Ispirazione street food

Ed è proprio la terra, o meglio la strada, la prima fonte d’ispirazione dello chef. «Mi lascio piacevolmente incuriosire da ciò che oggi viene definito street food, dai vari alimenti, dai loro profumi, che mi capita di assaggiare quando mi fermo a uno dei venditori ambulanti mentre sono in giro con la moto o in bicicletta, o con la mia vespa. Appena fuori Caserta, da anni, c’è un signore che prepara nella sua ape-car uno dei cuoppi più buoni che io abbia mai assaggiato. Ci vado sempre con mia figlia Veronica. Tutto ciò che assaporo e che cattura la mia curiosità, poi cerco di riportarlo, modificarlo e farlo mio, nei miei piatti».

Cenare circondati dalla bellezza del paesaggio della Costiera, foto di Helen Cathcart, courtesy of Caruso a Belmond Hotel

La stagione 2021

Dal 27 maggio, giorno di apertura del Caruso a Belmond Hotel e del Ristorante Belvedere, il canovaccio culinario sarà uno storytelling di sapore che includerà gusti di terra e di mare. “Viaggio di coste e di rocce, naufragio d’amore, Belvedere di cibo e di passione” si intitola il menù a la carte e comprenderà, oltre a primi, secondi, contorni e dolci anche un itinerario di degustazione composto da sei assaggi dei piatti d’autore creati dallo chef.
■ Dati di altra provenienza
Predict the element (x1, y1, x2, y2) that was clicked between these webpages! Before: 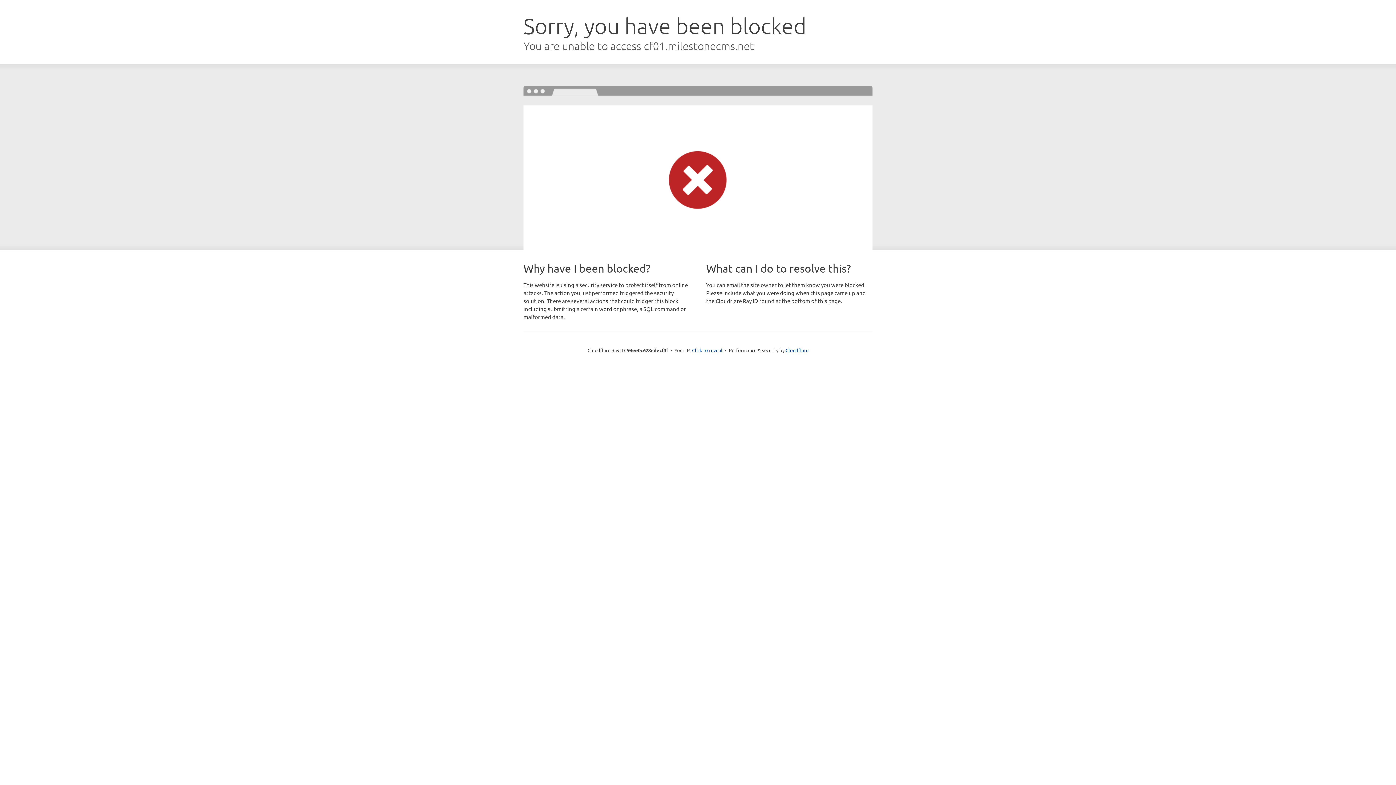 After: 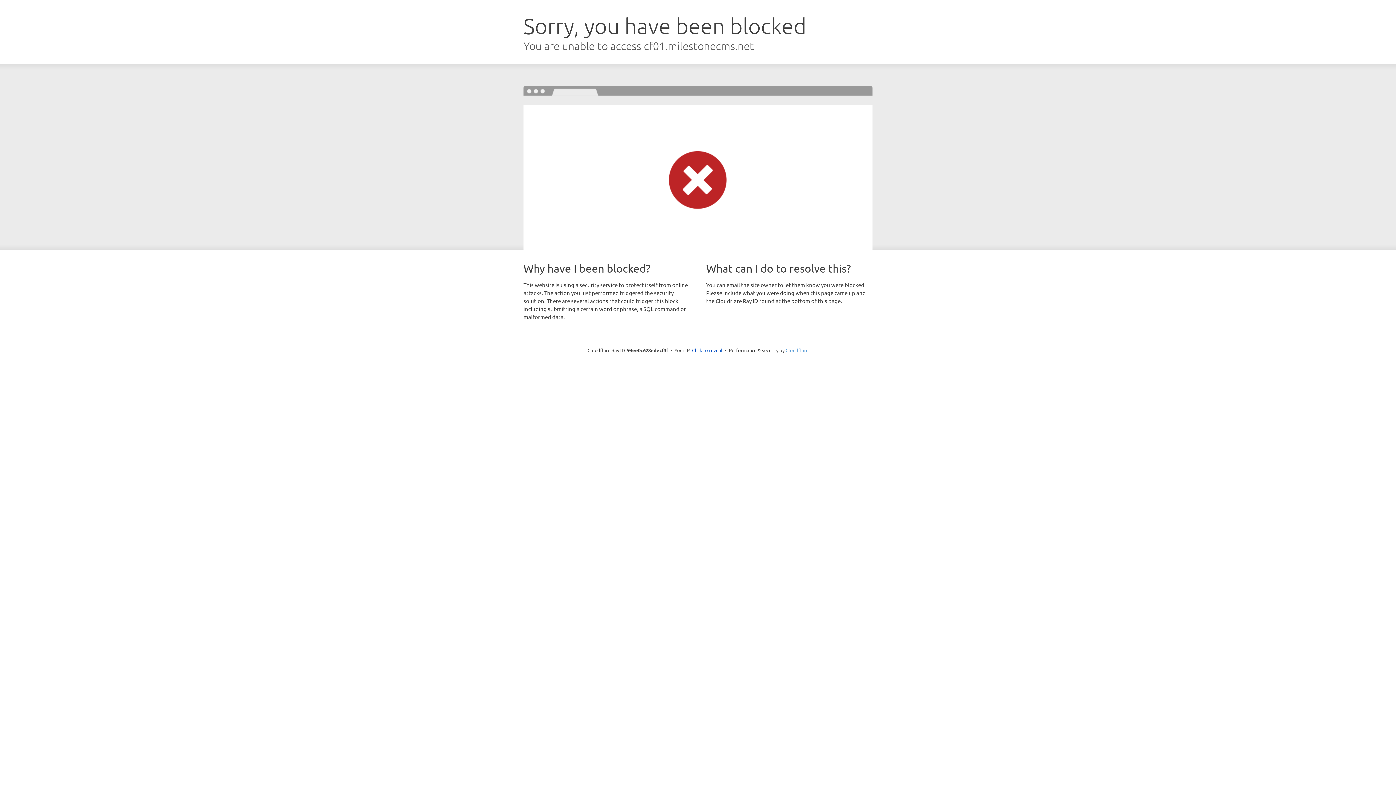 Action: label: Cloudflare bbox: (785, 347, 808, 353)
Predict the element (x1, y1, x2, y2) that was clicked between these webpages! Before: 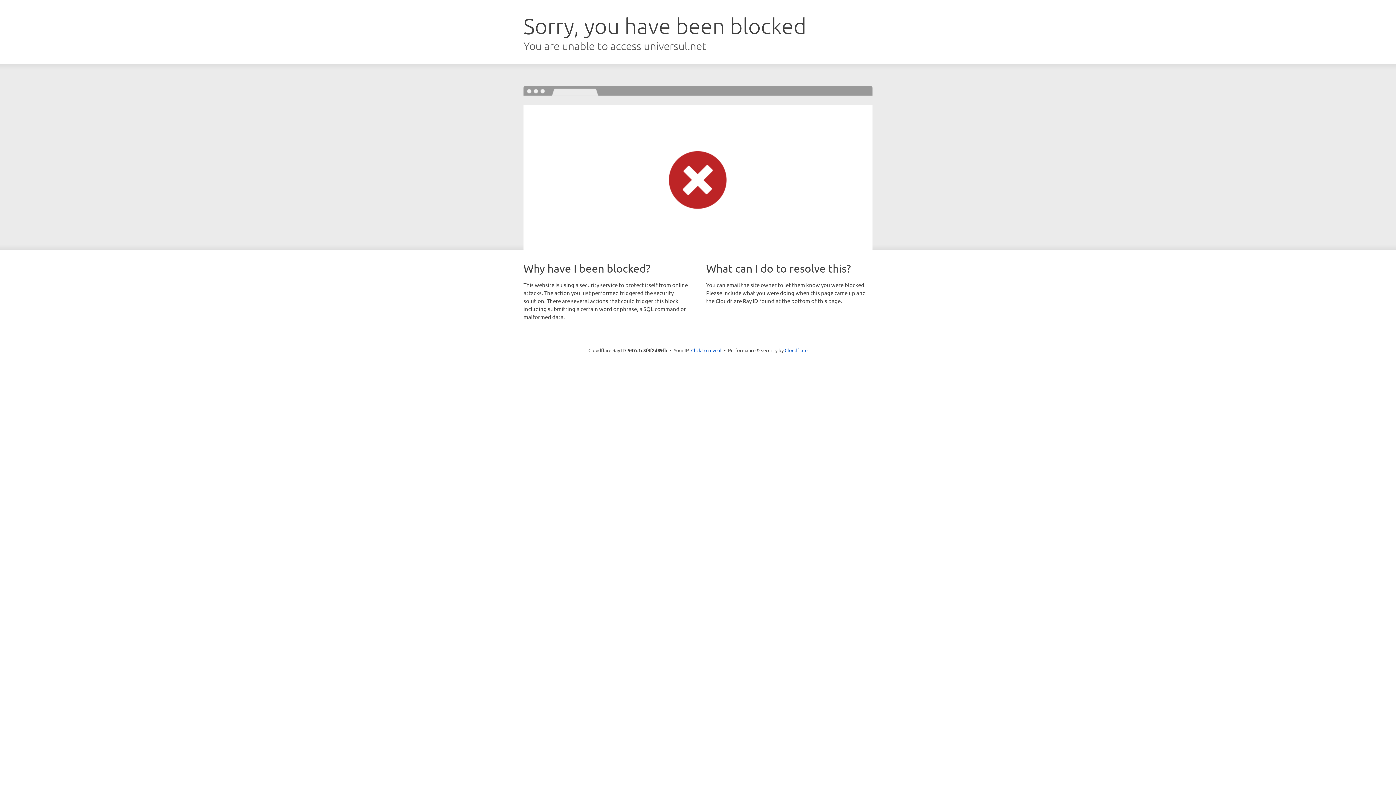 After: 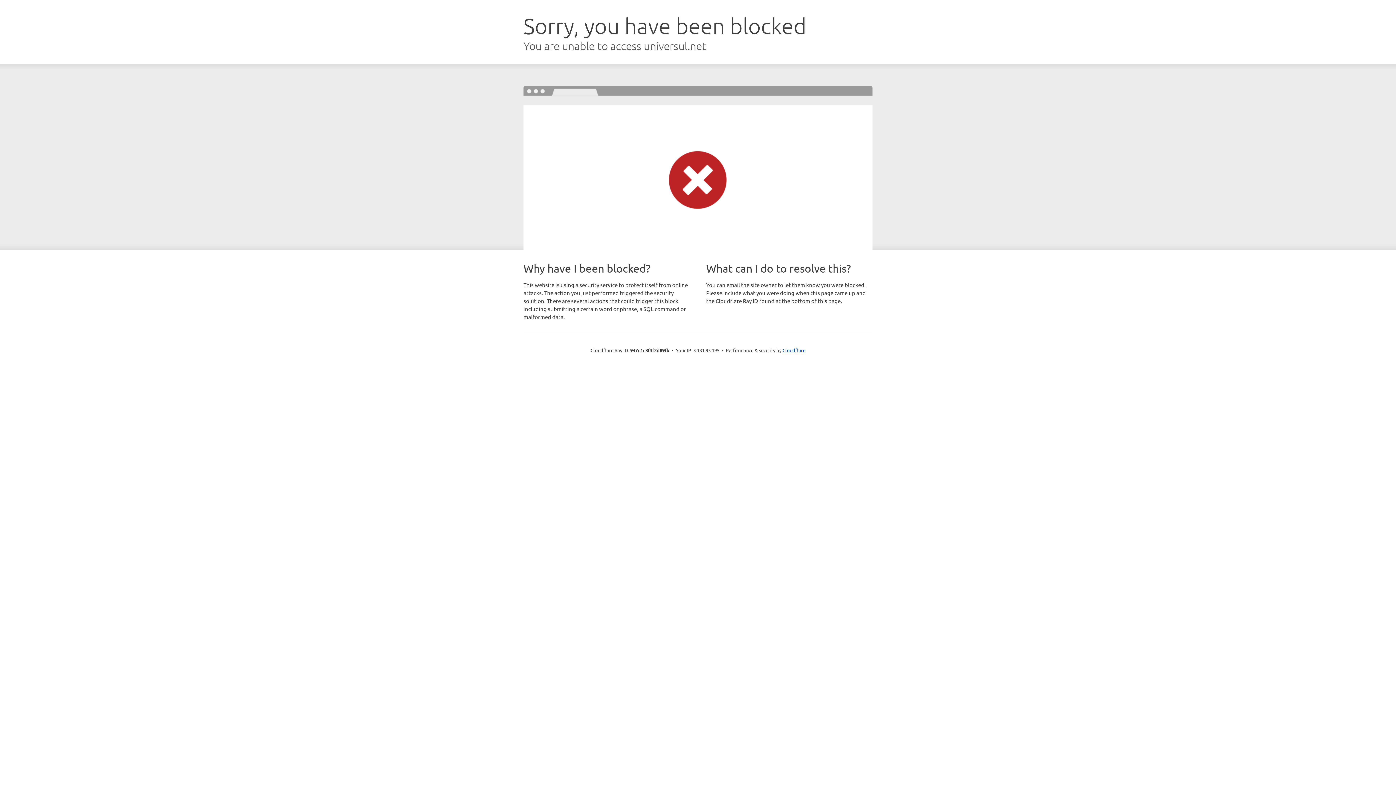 Action: label: Click to reveal bbox: (691, 346, 721, 353)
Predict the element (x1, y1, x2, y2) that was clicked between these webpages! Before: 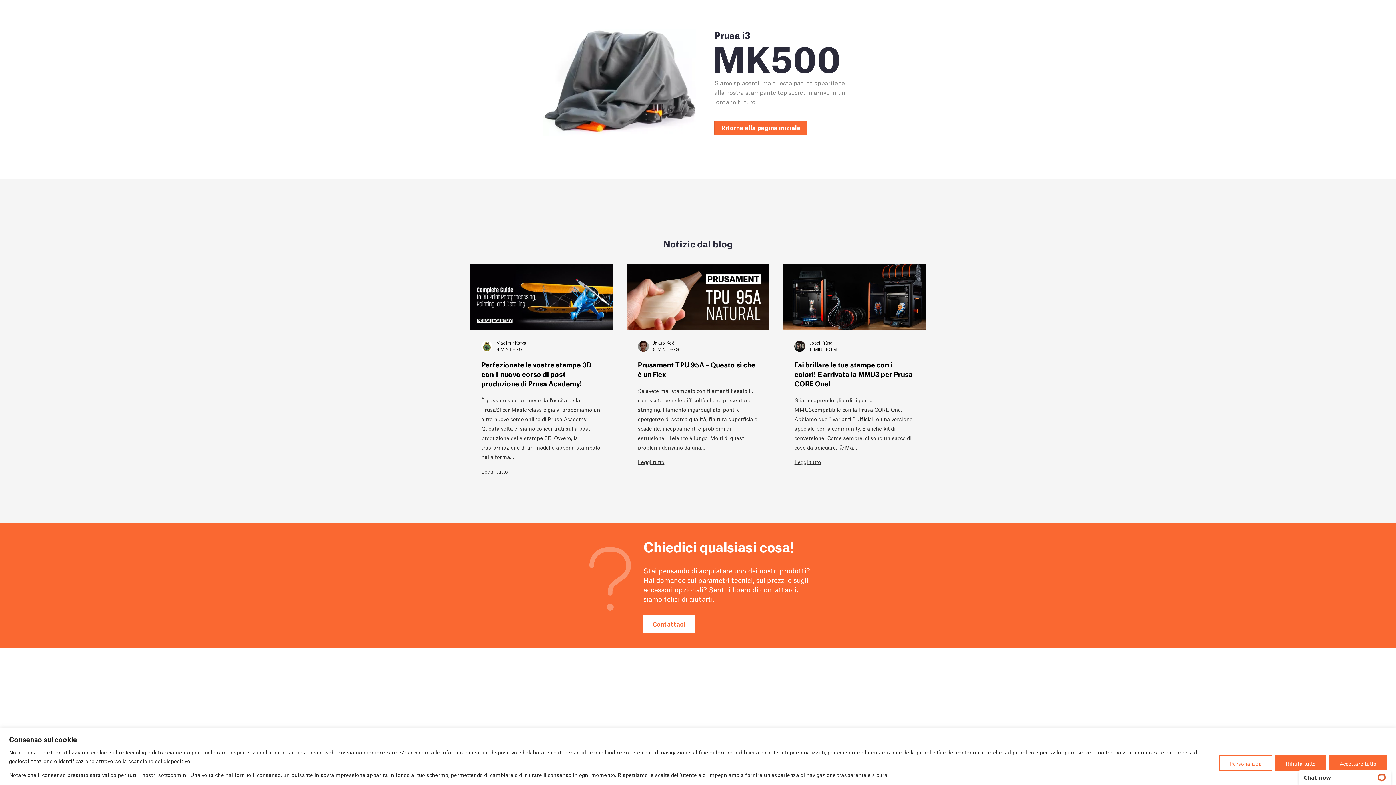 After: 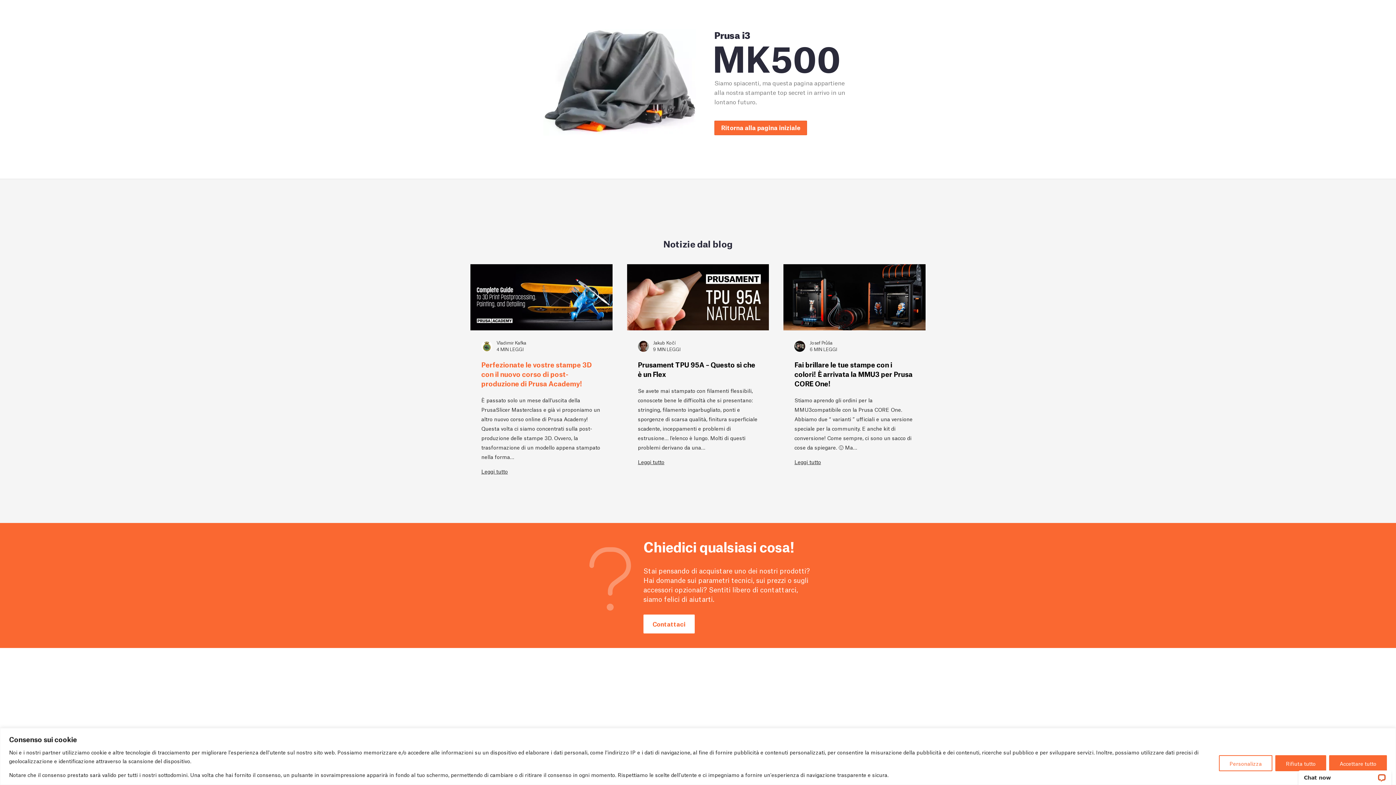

Fra questi la primavera nell’orto, una selezione di piccole verdure di stagione, gli spaghetti Ravello Vicidomini, il filetto di pezzogna all’Acqua pazza, e molti altri. «Quest’anno più degli altri si punterà molto sulla tradizione gastronomica del territorio, con miei rivisitazioni. Ovviamente non mancheranno le esperienze, che mi vedono coinvolto direttamente nella presentazione e nella narrazione delle ricette, come quelle dello chef table e del Krug table. Entrambi, come sempre, si caratterizzeranno da un percorso personalizzato». 

Il valore di uno chef

Sistemato in giardino, in un’intima terrazza, accanto all’orto dove vengono coltivate spezie e odori fra cui rosmarino, menta, salvia, il tavolo riservato al percorso krug table offre un viaggio dei sensi, dove il gusto, l’olfatto e il tatto si sposano con la vista del paesaggio e l’ascolto del silenzio che proviene dalla quiete del mare e dei monti. La stagione 2021 inoltre propone una novità: la cucina esperenziale. Un luogo di condivisione e convivialità dove poter interagire direttamente con lo chef e attingere al suo sapere. «Penso che il grande chef non lo si veda dalla manipolazione dell’ingrediente ricco, ma lo si noti dalla sua capacita nel lavorare con un ingrediente povero. Io penso che gli ingredienti fondamentali in cucina siano sale ed olio, poi il resto lo si aggiunge». E in questa sua semplicità ricercata, probabilmente si nasconde l’essenza della cucina di Mimmo di Raffaele.